Mobile has promised to be the great social leveler, with 90% of the world’s population over the age of 6 projected to own a phone by 2020. But according to a new Caribou Wireless study, virtually all of the value in the app economy is captured by the rich.
Rich consumers. Rich developers.
Unfortunately, it’s only going to get worse. Developing economies sometimes scrape themselves out of a trade deficit by manufacturing for more established economies (e.g., Taiwan building semiconductors for the West). But in the app economy, “69% of developers [in lower-income countries] were not able to export” their apps to higher-income markets, as a report from Caribou Wireless finds.
The Rich Get Richer
Apps have never been a great way to make money. According to VisionMobile’s survey of 8,000+ developers, revenue from app store sales grew 70% year over year in 2015. Even so, “60%+ of developers are under the app poverty line,” the report concludes, meaning the developers make less than $500 per month on iOS apps and even less from Android.
Dig into those numbers, however, and it’s clear (though perhaps not surprising) that things are much worse in lower-income economies, as Caribou Wireless finds:
- 81% of developers [are] in high-income countries, which are also the most lucrative markets;
- 95% of the estimated value in the app economy is captured by just 10 countries;
- ~33% of developers only serve their domestic market, “but this inability to export to other markets was much more pronounced for developers in lower-income countries, where 69% of developers were not able to export, compared to high-income countries, where only 29% of developers were not able to export.
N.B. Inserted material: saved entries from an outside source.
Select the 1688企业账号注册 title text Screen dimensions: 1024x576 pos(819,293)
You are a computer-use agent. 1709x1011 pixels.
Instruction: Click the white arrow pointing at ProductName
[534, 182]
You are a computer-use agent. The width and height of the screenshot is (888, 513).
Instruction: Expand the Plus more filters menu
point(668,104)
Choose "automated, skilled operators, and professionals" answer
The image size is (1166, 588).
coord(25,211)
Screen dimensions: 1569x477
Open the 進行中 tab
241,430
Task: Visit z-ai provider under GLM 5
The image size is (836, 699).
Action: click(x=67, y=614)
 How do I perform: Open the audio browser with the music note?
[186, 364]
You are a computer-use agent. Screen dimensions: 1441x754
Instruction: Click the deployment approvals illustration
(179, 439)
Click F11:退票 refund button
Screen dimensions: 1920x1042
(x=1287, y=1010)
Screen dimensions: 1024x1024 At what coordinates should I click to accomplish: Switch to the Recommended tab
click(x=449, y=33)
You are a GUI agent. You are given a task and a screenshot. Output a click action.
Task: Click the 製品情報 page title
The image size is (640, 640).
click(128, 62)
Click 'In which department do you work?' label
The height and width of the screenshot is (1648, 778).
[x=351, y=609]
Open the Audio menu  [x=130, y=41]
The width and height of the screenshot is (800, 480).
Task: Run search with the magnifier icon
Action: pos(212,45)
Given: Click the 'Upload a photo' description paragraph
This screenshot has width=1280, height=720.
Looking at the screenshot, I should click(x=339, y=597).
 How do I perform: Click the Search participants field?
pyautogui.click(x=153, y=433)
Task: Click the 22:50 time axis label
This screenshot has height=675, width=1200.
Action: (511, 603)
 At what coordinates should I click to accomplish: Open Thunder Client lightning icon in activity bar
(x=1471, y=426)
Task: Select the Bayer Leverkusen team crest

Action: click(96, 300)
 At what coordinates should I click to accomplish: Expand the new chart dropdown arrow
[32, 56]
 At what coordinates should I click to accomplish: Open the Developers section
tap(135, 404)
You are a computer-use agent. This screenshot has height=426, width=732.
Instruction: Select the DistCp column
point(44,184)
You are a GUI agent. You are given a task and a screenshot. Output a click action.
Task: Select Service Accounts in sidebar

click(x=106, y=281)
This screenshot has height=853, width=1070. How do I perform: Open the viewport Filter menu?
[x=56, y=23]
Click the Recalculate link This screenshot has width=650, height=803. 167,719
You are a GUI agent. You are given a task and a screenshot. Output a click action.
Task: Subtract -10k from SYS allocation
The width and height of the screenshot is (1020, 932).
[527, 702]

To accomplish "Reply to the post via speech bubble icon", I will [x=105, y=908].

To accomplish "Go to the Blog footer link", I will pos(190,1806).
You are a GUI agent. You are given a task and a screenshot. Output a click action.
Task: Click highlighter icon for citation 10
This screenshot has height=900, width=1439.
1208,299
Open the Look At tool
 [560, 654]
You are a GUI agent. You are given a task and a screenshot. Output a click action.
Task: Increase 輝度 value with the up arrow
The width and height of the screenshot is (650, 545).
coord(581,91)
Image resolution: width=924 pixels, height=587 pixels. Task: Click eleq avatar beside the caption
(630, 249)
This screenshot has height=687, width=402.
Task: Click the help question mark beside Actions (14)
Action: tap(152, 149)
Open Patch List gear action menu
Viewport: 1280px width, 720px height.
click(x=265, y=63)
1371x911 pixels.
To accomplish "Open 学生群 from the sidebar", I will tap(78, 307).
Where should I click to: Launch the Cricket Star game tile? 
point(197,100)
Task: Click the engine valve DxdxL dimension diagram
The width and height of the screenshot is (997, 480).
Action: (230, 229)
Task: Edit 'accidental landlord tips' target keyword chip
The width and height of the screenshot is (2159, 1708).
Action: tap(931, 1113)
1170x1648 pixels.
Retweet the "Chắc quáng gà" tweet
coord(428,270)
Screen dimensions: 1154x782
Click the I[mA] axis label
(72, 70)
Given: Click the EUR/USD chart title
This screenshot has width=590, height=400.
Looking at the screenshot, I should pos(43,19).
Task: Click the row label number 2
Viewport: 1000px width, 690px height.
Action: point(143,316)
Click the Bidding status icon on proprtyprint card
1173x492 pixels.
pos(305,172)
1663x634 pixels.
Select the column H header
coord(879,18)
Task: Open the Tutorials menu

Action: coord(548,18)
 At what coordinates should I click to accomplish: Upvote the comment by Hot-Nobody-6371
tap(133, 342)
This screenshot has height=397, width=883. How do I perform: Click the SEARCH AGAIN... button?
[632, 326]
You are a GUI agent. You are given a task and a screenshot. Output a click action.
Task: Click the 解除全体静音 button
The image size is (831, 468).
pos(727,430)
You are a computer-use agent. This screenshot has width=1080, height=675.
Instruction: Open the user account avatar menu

For comparison, only 3% of U.S. developers did not export.”
Part of the problem for a developer in a lower-income market is that she is sometimes blocked by Google and Apple, which control the dominant app stores, from selling her apps through those stores.
But even where developers face no such prohibitions, their micro-markets are too small to sustain them, while they get lost in the larger markets, assuming they’re not geo-blocked. The app store model results in a winner-takes-all bonanza for the fortunate few developers who can stand out. Everyone else…languishes.
Buying A Future
Fortunately, there’s mobile commerce. Caribou Wireless’ report focuses on income derived from selling apps, but a far larger opportunity awaits those that sell physical goods through mobile websites and apps. Though the U.S. dominates the app economy, it has been comparatively slow to embrace mobile commerce, leaving a more open playing field, as a new Criteo report uncovers:
This increasing acceleration of mobile commerce has been evident for some time, and it promises to do more for the app developer underclass than apps ever have. How much more? Consider that in 2015 mobile commerce was 2.5x bigger than all of the app economy, according to VisionMobile.
That’s a lot more “pie” for aspiring developers, if only they would. According to that same VisionMobile developer survey, just 9% of app developers are focused on mobile commerce. This needs to change if app developers hope to get above the app poverty line.
In short, rather than trying to export mobile apps to established economies, aspiring app developers should turn their attention to selling physical goods through mobile apps and websites within their home markets. In such markets mobile phones are already the preferred consumption device, giving them a solid base of consumers.